No matter how well they are at doing this few of them ever attempt to bridge the language and ideas gap between the two disciplines. Kevin Diller worked to bridge the gap between theology and philosophy in Theology’s Epistemological Dilemma. He did it quite well though it was certainly not a simple task.

Dr. Faries is doing that same thing here and it deserves attention. He is building a bridge between modern science (beyond the historical matters) and the language and questions raised by the theologian. And like Kevin Diller in his like-minded work he has performed the task quite nicely.
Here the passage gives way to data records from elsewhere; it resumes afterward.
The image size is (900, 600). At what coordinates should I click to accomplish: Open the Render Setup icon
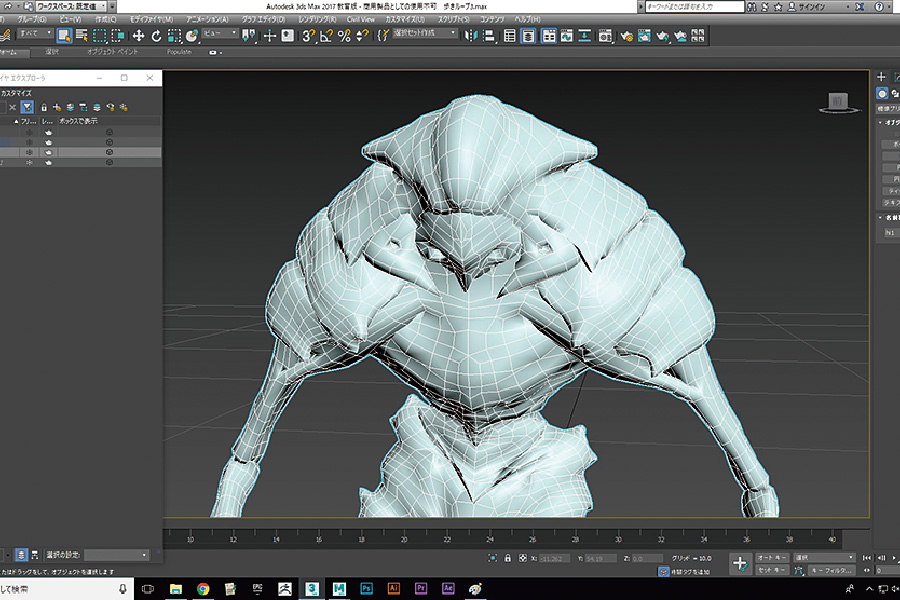tap(627, 35)
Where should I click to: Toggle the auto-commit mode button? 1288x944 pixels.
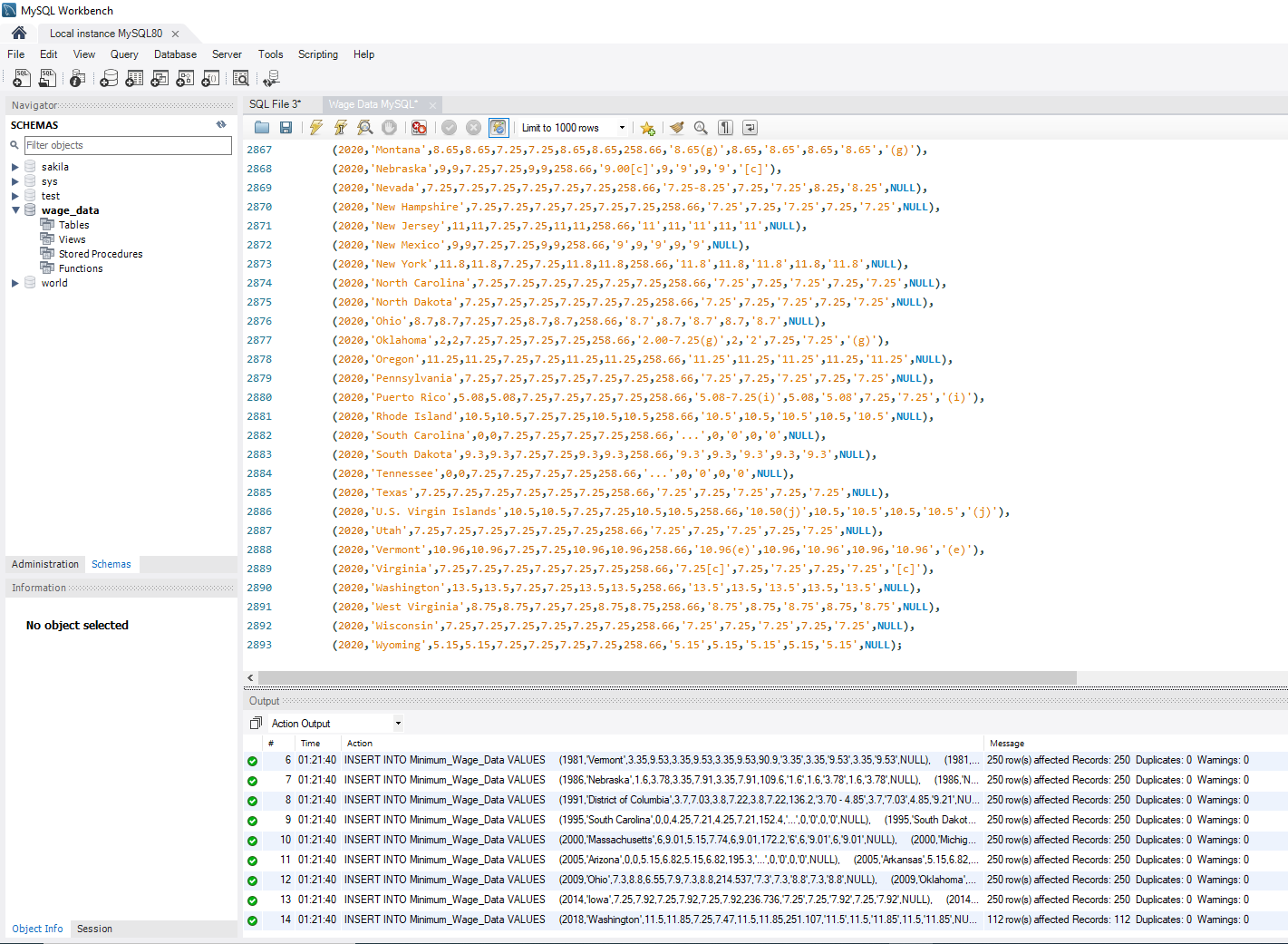click(x=498, y=128)
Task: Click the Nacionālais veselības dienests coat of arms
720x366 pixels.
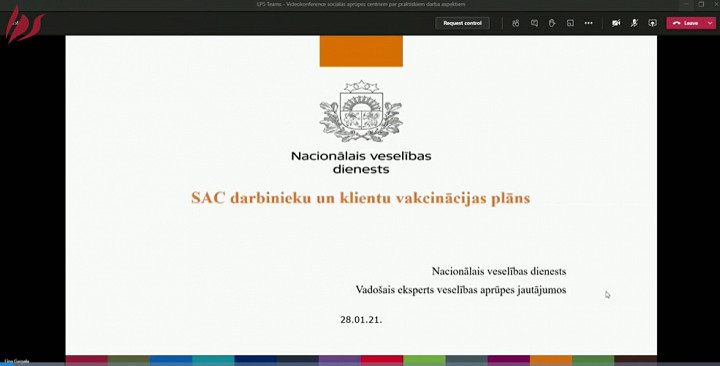Action: [361, 111]
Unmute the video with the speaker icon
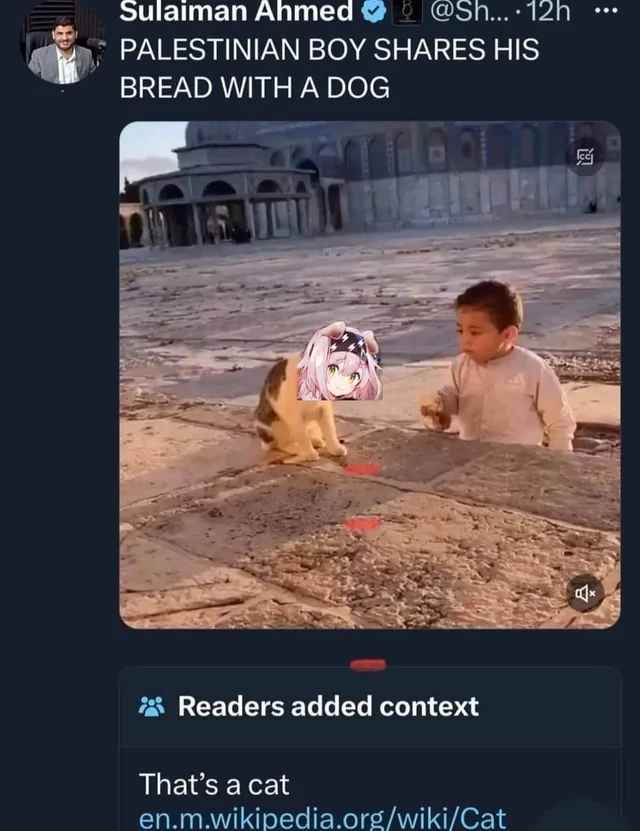The width and height of the screenshot is (640, 831). (x=585, y=593)
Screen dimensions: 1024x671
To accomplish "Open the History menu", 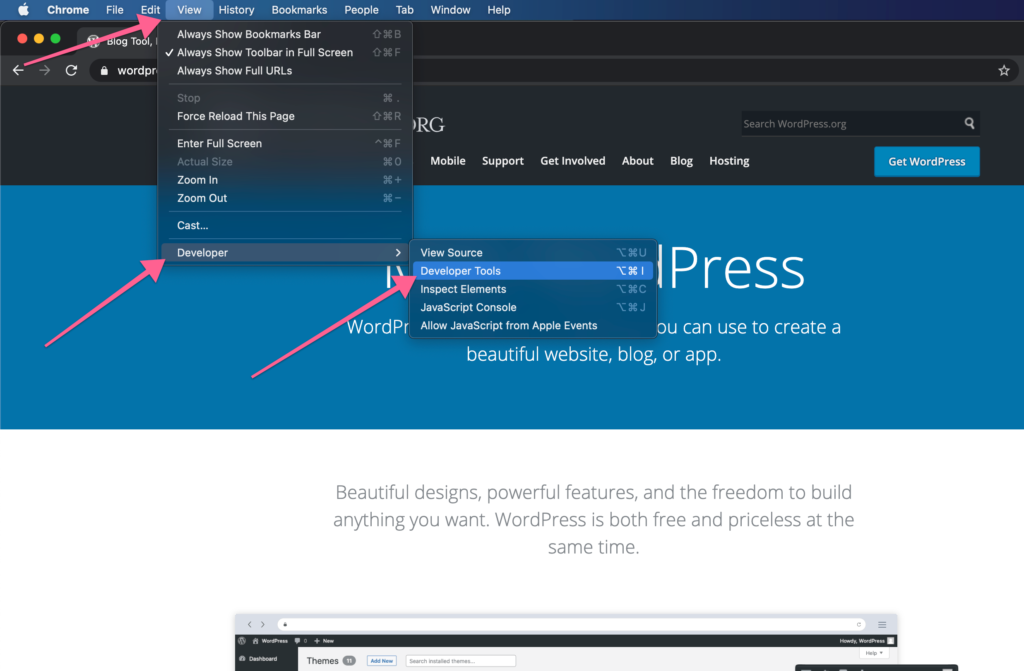I will 236,10.

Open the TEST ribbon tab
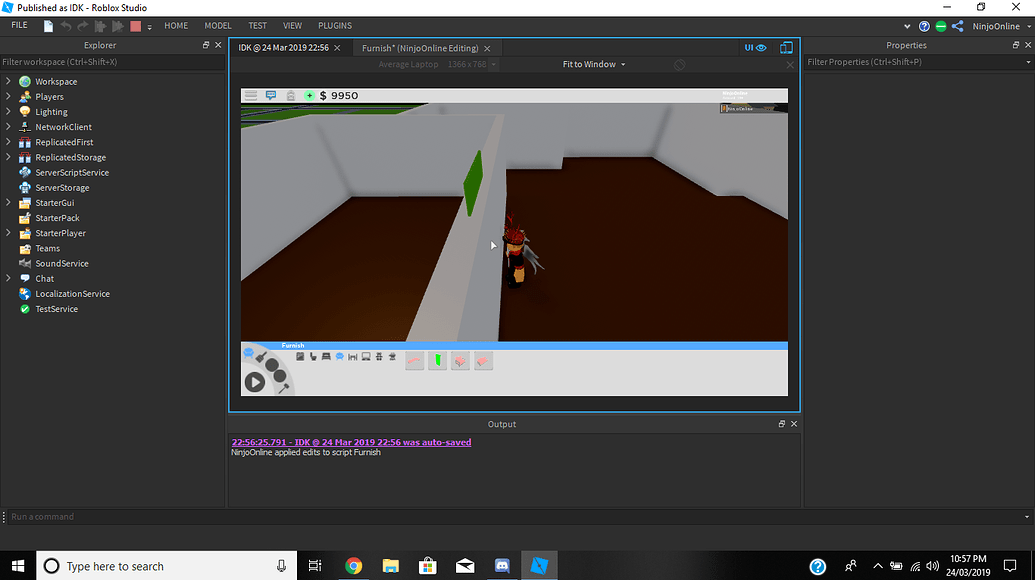[x=257, y=25]
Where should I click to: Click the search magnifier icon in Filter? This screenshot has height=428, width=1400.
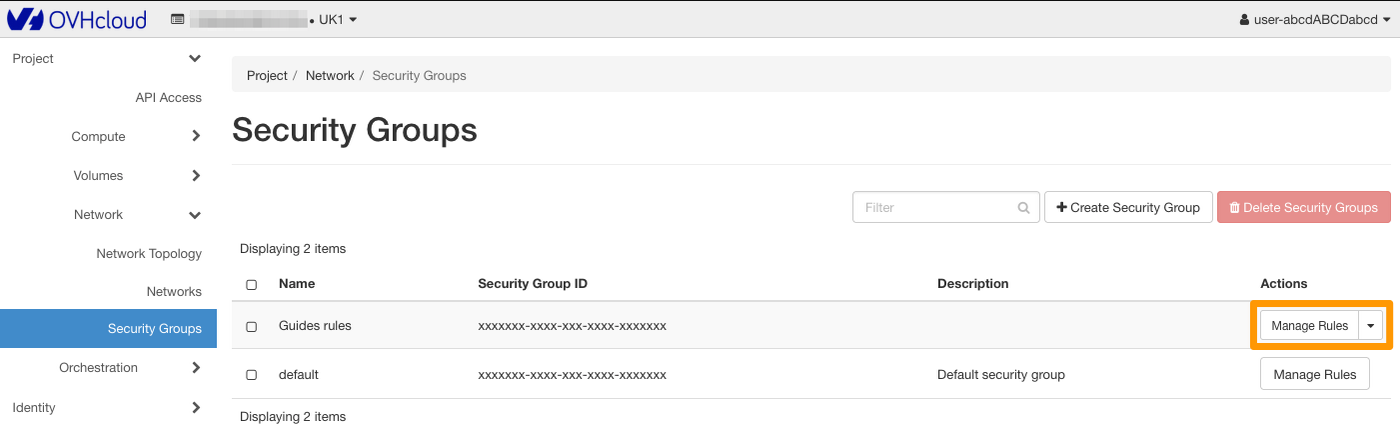click(x=1023, y=208)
But it’s about more than shared language and concepts; it’s about compatibility. No, it’s not that silly notion that creation and evolution are or can be made compatible. Dr. Faries is a physicist. He is well beyond those silly notions. Instead he describes the compatibility at the conceptual level. His quote from Quershi’s book fits well with the structures he presents. He sees the link between culture, worldview, and the type of science being practiced today. He sees how science, culture, theology, and politics have interacted over time, with the most notable among them being the life of Planck.

For the non-scientist reading it there is language which prompts one to inquire, “Why didn’t he unpack that further?” Some of the terminology, while not a technical challenge, has a greater meaning to the physicist than to the lay person. Thus we non-physicists ought just accept that language for what it is and go from there.

One might well treat this as a theology of science. Dr. Faries gives the reader a foundation for modern scientific inquiry while retaining a strong theological stance. He has been doing it for several decades and understands what is involved. And while it would technically be an informal theology the foundation is none-the-less established.

For the Christian apologist:

This book does not contain easy answers. There is little that you can take into a debate and use as a defeater against an atheist. It is an apologetic but, in a fashion similar to Darwin and Gould, we might describe it as “one long apologetic.” The substance is there and it’s in the story.

For the student and professional:

If you are a practicing professional in this field you should find this work encouraging. He does not write like a novice in the field. That’s more than clear. He paints a rich historical picture so that you can sense a security in your efforts as a Christian both because of the past and because of what the future holds.